A Copa do Mundo de Futebol de 2018

“Um evento que ultrapassa todas as fronteiras e uma importante manifestação esportiva. Ocasião de encontro, de diálogo e de fraternidade entre as culturas e religiões diversas, favorecendo a solidariedade e a paz entre as nações”. Assim se manifestou o Papa Francisco sobre a Copa do Mundo de Futebol de 2018, realizada na Rússia.

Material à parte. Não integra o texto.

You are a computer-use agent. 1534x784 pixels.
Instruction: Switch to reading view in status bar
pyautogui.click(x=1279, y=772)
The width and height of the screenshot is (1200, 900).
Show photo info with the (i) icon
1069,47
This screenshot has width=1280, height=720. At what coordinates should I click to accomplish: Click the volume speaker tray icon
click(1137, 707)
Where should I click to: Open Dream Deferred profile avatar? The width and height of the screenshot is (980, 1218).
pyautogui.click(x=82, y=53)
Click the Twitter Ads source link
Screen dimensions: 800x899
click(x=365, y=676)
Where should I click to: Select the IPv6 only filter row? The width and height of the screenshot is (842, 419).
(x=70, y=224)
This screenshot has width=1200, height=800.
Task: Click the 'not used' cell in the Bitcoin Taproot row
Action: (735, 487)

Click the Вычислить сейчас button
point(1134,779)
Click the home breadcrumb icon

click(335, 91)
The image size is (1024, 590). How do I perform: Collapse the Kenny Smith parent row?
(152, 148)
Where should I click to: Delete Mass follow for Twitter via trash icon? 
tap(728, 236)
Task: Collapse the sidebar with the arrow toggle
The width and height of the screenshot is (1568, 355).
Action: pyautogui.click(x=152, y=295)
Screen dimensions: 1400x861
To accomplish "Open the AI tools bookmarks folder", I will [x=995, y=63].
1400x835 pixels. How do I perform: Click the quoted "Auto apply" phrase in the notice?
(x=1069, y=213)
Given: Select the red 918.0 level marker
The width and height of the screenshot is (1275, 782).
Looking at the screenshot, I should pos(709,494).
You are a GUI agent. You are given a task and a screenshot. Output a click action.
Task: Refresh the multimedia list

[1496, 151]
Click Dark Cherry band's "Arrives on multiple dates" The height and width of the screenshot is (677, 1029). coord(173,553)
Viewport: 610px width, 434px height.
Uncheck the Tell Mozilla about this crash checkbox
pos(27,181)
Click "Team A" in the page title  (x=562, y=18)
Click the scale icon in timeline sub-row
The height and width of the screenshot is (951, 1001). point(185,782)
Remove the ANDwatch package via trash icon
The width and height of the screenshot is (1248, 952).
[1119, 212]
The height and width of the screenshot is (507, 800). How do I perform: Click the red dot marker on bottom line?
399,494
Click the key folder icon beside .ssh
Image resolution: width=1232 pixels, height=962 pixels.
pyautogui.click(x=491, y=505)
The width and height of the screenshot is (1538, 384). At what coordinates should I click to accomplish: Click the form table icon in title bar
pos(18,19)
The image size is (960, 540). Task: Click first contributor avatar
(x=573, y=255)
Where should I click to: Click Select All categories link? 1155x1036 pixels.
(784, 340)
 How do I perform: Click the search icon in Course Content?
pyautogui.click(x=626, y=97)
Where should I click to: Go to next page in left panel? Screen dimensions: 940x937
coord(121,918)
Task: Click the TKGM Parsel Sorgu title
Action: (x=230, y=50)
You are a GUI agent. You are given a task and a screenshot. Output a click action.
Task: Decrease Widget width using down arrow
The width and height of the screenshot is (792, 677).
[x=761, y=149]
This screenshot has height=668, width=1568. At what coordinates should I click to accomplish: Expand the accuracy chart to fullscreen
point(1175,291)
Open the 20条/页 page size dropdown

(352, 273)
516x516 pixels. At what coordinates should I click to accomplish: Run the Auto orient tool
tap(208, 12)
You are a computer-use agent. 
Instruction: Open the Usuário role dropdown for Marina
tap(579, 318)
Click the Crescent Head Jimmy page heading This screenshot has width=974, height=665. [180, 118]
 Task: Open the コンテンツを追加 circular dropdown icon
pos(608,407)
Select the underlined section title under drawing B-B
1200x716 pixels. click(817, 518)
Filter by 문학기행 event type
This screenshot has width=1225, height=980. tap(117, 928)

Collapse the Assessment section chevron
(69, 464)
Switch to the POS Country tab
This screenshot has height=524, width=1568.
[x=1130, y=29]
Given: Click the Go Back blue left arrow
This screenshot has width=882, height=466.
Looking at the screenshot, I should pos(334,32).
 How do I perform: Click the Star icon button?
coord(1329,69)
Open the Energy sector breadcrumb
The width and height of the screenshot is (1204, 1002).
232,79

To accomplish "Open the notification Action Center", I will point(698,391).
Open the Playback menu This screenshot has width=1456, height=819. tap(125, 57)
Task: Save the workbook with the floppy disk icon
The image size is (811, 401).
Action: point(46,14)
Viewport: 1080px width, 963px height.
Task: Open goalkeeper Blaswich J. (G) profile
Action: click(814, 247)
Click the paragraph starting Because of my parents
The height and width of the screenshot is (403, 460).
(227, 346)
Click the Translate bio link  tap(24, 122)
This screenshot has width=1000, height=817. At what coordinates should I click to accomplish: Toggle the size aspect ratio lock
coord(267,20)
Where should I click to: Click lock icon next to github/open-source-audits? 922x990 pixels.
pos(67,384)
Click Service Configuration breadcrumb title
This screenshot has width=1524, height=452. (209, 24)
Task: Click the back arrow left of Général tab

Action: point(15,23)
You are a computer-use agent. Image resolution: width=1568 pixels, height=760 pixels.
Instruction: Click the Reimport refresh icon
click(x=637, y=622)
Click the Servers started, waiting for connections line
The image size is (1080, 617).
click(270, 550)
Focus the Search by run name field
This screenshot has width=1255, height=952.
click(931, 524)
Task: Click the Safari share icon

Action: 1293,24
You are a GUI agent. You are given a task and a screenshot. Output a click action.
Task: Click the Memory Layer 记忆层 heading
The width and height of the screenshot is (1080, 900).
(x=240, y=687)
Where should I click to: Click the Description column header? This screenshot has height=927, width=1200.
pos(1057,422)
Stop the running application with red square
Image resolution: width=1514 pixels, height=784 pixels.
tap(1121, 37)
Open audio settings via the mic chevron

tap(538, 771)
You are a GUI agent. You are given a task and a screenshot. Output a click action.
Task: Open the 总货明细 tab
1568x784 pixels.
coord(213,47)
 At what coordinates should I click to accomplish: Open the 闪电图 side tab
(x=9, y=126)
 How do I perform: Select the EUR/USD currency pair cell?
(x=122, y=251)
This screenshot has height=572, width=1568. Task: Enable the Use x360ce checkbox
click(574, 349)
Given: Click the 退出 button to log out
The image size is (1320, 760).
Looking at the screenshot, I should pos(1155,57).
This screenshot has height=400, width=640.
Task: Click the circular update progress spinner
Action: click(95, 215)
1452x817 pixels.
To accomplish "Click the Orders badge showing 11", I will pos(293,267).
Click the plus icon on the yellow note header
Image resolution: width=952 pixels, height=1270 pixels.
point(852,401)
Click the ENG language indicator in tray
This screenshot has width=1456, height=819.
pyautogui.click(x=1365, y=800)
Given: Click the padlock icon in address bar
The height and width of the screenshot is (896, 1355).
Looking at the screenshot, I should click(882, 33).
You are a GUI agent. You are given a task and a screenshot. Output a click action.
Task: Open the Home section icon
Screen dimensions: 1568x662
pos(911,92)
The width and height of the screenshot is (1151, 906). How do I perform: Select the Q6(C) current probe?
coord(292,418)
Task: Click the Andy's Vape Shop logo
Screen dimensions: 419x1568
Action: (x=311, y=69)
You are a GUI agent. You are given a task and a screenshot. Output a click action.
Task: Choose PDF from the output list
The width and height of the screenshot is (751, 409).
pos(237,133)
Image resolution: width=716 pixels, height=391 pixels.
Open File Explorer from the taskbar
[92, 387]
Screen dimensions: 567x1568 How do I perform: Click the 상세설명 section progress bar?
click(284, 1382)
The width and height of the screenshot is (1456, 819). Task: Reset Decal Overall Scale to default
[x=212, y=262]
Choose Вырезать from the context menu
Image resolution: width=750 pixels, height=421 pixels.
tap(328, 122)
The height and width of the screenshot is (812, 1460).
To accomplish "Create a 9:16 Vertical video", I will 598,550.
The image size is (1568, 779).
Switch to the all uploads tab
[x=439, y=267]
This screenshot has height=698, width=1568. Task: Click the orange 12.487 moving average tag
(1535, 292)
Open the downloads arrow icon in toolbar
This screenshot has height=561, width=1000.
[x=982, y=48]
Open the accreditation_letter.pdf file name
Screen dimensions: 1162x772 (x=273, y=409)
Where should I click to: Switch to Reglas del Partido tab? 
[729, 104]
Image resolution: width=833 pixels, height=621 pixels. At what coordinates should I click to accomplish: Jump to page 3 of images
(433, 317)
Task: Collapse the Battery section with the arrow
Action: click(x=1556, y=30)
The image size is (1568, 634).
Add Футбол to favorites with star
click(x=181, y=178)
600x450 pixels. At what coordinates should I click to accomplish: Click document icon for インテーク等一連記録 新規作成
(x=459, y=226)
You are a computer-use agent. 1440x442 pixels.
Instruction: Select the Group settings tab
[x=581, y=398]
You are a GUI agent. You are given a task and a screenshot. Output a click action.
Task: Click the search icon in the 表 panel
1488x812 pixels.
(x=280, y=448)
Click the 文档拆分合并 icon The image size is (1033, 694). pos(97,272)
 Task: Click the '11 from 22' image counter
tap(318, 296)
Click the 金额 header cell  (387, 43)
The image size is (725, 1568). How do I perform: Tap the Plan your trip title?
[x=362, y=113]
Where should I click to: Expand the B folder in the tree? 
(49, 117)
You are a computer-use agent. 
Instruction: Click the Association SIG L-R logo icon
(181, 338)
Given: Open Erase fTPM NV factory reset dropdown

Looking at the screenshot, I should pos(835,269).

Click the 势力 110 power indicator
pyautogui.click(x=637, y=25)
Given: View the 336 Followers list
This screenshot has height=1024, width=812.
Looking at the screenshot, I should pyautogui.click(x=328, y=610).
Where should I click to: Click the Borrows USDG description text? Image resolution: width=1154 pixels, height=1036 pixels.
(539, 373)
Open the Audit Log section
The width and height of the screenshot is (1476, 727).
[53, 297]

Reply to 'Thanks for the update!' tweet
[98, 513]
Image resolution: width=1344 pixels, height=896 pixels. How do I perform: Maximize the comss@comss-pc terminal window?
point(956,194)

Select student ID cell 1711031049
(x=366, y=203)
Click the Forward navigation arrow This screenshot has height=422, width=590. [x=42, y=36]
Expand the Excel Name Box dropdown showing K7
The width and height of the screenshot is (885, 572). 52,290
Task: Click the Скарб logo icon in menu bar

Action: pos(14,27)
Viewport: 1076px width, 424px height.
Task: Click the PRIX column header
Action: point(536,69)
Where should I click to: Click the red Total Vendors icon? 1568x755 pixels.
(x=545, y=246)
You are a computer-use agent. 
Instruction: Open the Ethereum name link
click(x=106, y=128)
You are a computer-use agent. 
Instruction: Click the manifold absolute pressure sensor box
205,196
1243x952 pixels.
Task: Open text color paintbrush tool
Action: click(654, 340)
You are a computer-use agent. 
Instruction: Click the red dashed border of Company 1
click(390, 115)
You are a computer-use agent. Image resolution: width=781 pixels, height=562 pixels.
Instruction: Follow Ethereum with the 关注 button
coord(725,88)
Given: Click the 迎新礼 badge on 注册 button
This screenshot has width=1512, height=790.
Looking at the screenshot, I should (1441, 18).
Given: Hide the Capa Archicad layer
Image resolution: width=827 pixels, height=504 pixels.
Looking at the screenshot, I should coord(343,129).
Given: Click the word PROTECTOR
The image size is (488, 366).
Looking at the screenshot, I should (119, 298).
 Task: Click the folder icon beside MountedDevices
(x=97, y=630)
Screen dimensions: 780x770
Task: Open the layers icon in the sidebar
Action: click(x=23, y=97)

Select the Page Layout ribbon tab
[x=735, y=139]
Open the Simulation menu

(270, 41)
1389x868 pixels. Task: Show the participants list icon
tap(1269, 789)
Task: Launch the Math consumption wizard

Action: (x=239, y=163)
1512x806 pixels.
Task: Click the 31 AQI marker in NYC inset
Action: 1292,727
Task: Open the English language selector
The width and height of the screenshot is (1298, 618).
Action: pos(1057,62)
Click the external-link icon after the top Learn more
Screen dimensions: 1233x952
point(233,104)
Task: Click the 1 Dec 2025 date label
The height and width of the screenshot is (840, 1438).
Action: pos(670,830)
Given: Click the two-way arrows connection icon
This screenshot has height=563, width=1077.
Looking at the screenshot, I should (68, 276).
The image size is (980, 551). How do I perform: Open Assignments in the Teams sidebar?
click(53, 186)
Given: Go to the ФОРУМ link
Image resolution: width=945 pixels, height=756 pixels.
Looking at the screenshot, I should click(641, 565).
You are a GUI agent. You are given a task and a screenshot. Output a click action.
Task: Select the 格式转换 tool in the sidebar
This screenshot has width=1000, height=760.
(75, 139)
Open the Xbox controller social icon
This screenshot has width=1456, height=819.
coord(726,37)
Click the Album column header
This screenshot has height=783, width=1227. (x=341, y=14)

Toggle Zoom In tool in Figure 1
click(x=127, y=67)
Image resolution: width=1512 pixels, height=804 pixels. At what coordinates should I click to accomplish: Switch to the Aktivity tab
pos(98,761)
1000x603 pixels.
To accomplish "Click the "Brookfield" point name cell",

Um dos esportes mais populares do mundo e que possibilita o cultivo e o crescimento de valores como a honestidade e a hospitalidade.

Fundada em Paris em 21 de maio de 1904, a FIFA – Federação Internacional de Futebol é a associação que dirige as associações de futsal, futebol de areia ou futebol de praia e futebol, “esporte bretão”, assim chamado, visto a criação de suas regras, sua organização e prática terem sido feitas na Grã-Bretanha, em 1863 e que perduram até hoje.

Jules Rimet criou e organizou a primeira Copa do Mundo de Futebol em 1928, após a reconstrução da Europa, destruída pela Primeira Guerra Mundial – 1914 a 1918 e que tinha como objetivo unir os povos dos dois hemisférios em torno do esporte. A previsão era que a copa acontecesse a cada quatro anos, o que também não aconteceu em 1942 nem em 1945 por causa da Segunda Guerra Mundial -1936 a 1945.

Foram os ingleses que alastraram internacionalmente esse esporte, principalmente pelos marinheiros a bordo dos navios da marinha britânica. Esporte de elite de jovens de nível social-econômico privilegiado. No entanto, contagiou de tal forma os jovens brasileiros, que se expandiu por várias cidades do Brasil. Tornou-se uma modalidade esportiva popular do mundo e disputada por todos que têm aptidão e capacidade de praticá-lo.

Até o momento, o Brasil é o único país que participou de todas as edições da Copa do Mundo e já foi cinco vezes campeão, mas além de um jogo, a copa é também uma ocasião de diálogo, de compreensão e enriquecimento humano, uma “cultura do encontro” e respeito ao outro.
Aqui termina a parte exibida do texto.